However, compared with common EMIM salts, [EMIM]F can provide an interesting RTIL in a solvated form for metal electrodeposition. Lead electrodeposition in a urea-1-ethyl-3- methylimidazolium chloride (urea-[EMIM]Cl) system has been reported in our previous work [18]. To avoid chlorine generation at the anode, we developed urea-[EMIM]F as an electrolyte instead of urea-[EMIM]Cl in this study. In addition, urea-[EMIM]Cl is sensitive to air, and lead electrodeposition in this system is required to be conducted in an inert-atmosphere glove box, while urea-[EMIM]F is stable in air. Additionally, urea-[EMIM]F has a higher conductivity than urea-[EMIM]Cl. Although [EMIM]F has been reported by HAGIWARA et al [26,27], RIJKSEN and ROGERS [28], ZHU et al [29] and by our group [30-32], to the best of our knowledge, the application of [EMIM]F in lead extraction has not been elucidated so far. These findings expanded the range of applications of [EMIM]F and provided a simple route to extract lead particles from precursors of metal oxides at room temperature. Based on this study, the urea-[EMIM]F system was capable of dissolving PbO and extracting lead. The density, viscosity and conductivity of urea- [EMIM]F were determined, and the electrochemical characteristics of lead were investigated via cyclic voltammograms, chronoamperometry and potentiostatic electrolysis.
2 Experimental
2.1 Chemicals and materials
1-ethyl-3-methylimidazolium chloride, that is, [EMIM]Cl (>98%, Lanzhou Institute of Chemical Physics, China) was purified according to the procedure described in literatures [30,32,33]. Before use, the urea (99%, Sinopharm Chemical Reagent Co., Ltd., China) was dried in a vacuum for 10 h at 393 K. AgF (>98%, Alfa Aesar) and PbO (99.99%, Sinopharm Chemical Reagent Co., Ltd., China) were used as-received. Tungsten foils (99.99%, 0.3 mm thick) were used as the substrate for electrodeposition [18].

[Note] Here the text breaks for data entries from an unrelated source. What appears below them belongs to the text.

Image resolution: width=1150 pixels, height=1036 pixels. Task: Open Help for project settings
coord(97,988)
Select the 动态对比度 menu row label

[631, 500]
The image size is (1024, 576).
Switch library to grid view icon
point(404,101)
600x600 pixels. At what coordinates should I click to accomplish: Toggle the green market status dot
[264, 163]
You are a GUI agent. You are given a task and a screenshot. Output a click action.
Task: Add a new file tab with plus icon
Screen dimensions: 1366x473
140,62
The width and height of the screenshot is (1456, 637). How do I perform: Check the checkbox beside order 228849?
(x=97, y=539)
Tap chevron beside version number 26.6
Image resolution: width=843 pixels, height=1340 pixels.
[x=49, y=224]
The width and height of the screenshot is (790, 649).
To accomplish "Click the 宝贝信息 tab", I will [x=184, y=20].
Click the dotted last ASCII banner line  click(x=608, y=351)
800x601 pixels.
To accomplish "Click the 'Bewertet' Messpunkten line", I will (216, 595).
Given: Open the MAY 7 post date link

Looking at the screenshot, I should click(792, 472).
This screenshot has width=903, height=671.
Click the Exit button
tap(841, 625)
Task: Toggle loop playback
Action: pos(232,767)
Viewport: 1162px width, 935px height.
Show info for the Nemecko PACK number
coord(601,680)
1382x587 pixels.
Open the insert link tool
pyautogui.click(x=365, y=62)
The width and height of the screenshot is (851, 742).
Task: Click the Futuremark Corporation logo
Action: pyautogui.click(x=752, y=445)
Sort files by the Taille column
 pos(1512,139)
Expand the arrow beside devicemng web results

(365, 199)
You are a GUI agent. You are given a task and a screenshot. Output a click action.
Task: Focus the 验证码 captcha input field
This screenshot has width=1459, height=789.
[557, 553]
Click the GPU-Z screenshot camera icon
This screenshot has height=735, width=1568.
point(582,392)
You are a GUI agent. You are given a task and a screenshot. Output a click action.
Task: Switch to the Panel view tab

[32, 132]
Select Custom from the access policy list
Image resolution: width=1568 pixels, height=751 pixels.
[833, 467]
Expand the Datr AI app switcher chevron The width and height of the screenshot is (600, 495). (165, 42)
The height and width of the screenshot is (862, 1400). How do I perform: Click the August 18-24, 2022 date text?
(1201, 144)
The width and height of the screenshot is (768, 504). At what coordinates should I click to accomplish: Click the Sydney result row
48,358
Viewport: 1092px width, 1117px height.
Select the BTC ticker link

[EMIM]F was synthesized according to the procedure described in previous studies [30,32,33]. 25 mL of 2.76 mol/L [EMIM]Cl aqueous solution and 20 mL of 3.45 mol/L AgF aqueous solution were mixed and stirred for 24 h. A white precipitate was produced and centrifuged. The supernatant was dried for 48 h in a vacuum and [EMIM]F was obtained. Two samples of [EMIM]F were titrated via AgNO3 and NaCl, respectively. No precipitates suggested that Cl- and Ag+ were removed completely. The water content in [EMIM]F was measured to be 16.97% by Karl-Fischer titration. Additionally, urea and [EMIM]F were mixed at a molar ratio of 2:1 and the mixture was used to dissolve 1.4 mmol of PbO [18]. This final mixture was the labeled urea-[EMIM]F-PbO (0.31 mol/L).
2.2 Physical properties of urea-[EMIM]F
Measurements of the physical properties of urea-[EMIM]F were all performed according to literatures [30,34]. The densities of urea-[EMIM]F (molar ratio 2:1) were examined by the Archimedean method at temperatures ranging from 333 to 373 K, the viscosities were measured via the rotation method on a viscometer (DV-2TLV, Brookfield), and conductivity measurements were completed using the impedance method.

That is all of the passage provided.